Strip the branding, and all six patterns run the same engine at different RPMs. Claude reads context, forms a plan, calls a tool, checks the tool's output, and iterates against that output instead of against your original prompt.

The boundary governing how much autonomy Claude holds isCLAUDE.md. Treat it as the onboarding document a new hire reads on day one: persistent, project-level, loaded at session start. Keep it under 200 lines. Anything longer burns context on every single turn for instructions most tasks never touch, which is why language-specific or workflow-specific rules belong in skills that load on demand rather than in the always-on file. Tool permissions are the other half of the boundary, and they bite later in this guide, because sub-agents don't respect the parent session's permission mode the way most people assume.

Workflow 1: Explore, Plan, Code, Commit

This is the safe default; reach for it roughly nine times out of ten. The four phases run in a deliberate order: explore reads relevant files without touching them, plan proposes a change you approve before a single edit lands, code implements only the approved plan, and commit stages a reviewable diff. Run them out of order, and you get the failure everyone complains about, where Claude rewrites three files before you realize it misread the first one.

The gate is plan mode. Launch with claude --permission-mode plan, and Claude reads and proposes but edits nothing until you say go;Shift+Tab toggles the mode mid-session when you decide a task needs the leash. Encode this once and stop re-explaining it every session:

# CLAUDE.md
## Default workflow: Explore -> Plan -> Code -> Commit
1. Explore: read the files I name plus their direct imports. Do not edit.
2. Plan: in plan mode, return a numbered diff outline. Stop for approval.
3. Code: implement only the approved plan; run the test suite per file.
4. Commit: stage, write a conventional-commit message, show the diff first.
## Guardrails
-   Never run migrations, deploys, or `git push` without explicit approval.
-   Keep this file under 200 lines; push language rules into skills.

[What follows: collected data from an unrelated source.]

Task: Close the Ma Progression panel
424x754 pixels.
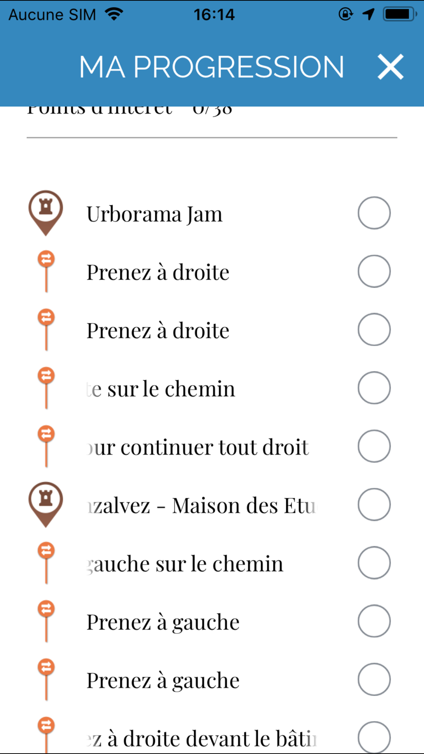Action: tap(390, 67)
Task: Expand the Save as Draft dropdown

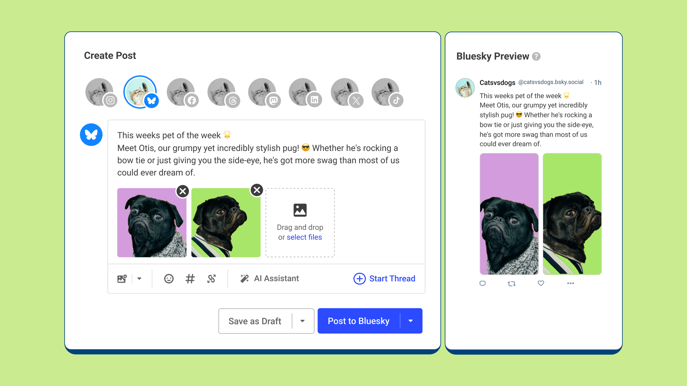Action: pos(302,321)

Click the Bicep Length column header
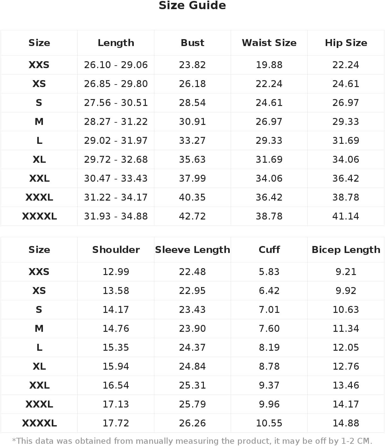(x=346, y=250)
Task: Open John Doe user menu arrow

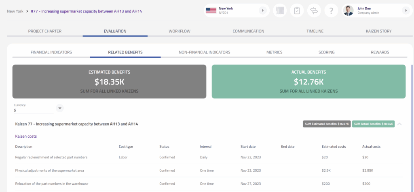Action: pyautogui.click(x=405, y=11)
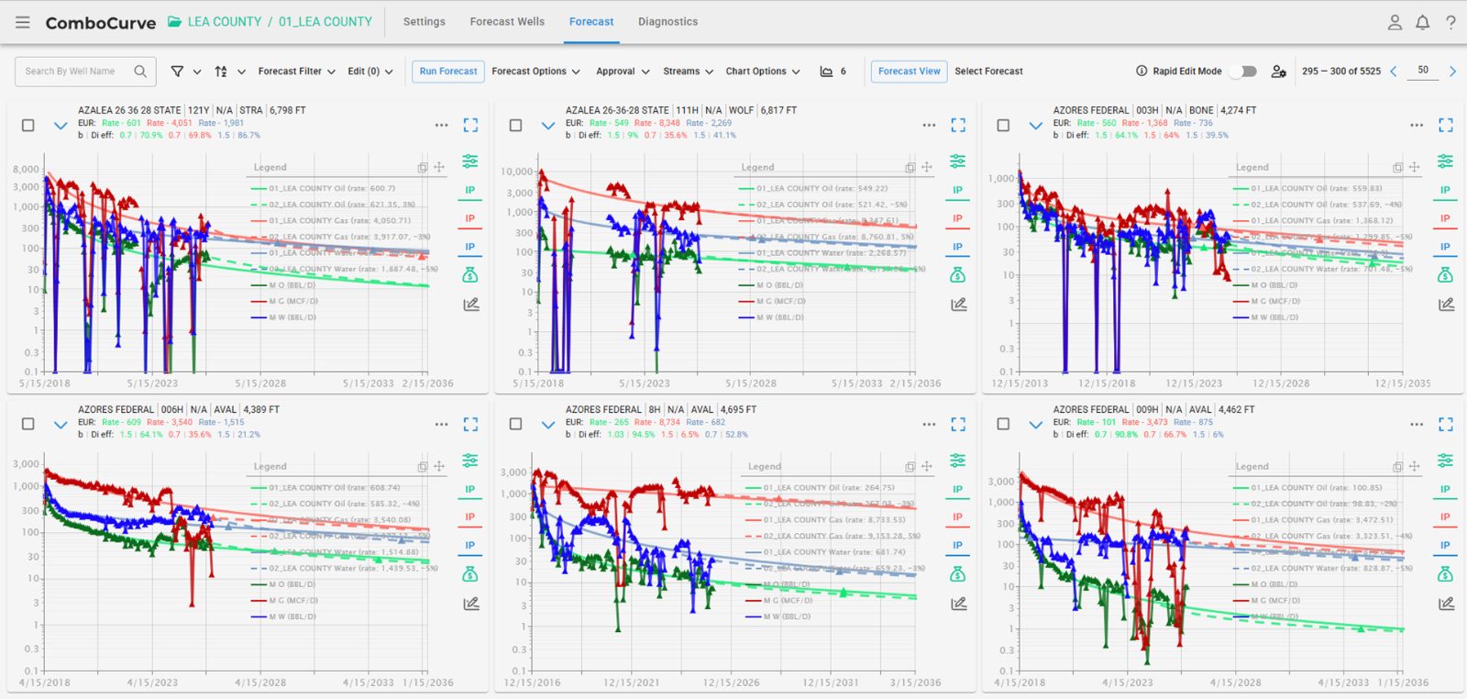Select the AZORES FEDERAL 009H well checkbox
Image resolution: width=1467 pixels, height=699 pixels.
(1003, 424)
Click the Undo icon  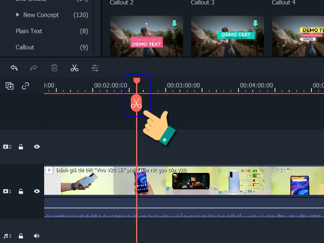tap(14, 68)
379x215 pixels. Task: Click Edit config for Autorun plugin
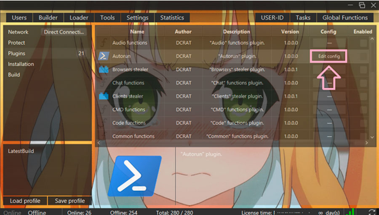(x=329, y=56)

I ran exactly this against a 500-line scheduling module that needed its retry logic pulled into a separate policy object. Explore and plan were clean: Claude mapped the call sites and proposed a six-step diff I approved with one edit. Where it stalled was the commit phase: a test that depended on wall-clock time kept the loop churning on the implementation instead of flagging the test itself. The lesson generalizes: the loop is only as honest as your verification step, which is the entire point of the next pattern.

Workflow 2: Test-First Development

Write the failing spec first, then let Claude build the implementation that turns it green. Done well, this is the strongest accuracy lever Claude Code offers, because the test becomes an oracle the model can't argue with. Done carelessly, it teaches Claude to cheat.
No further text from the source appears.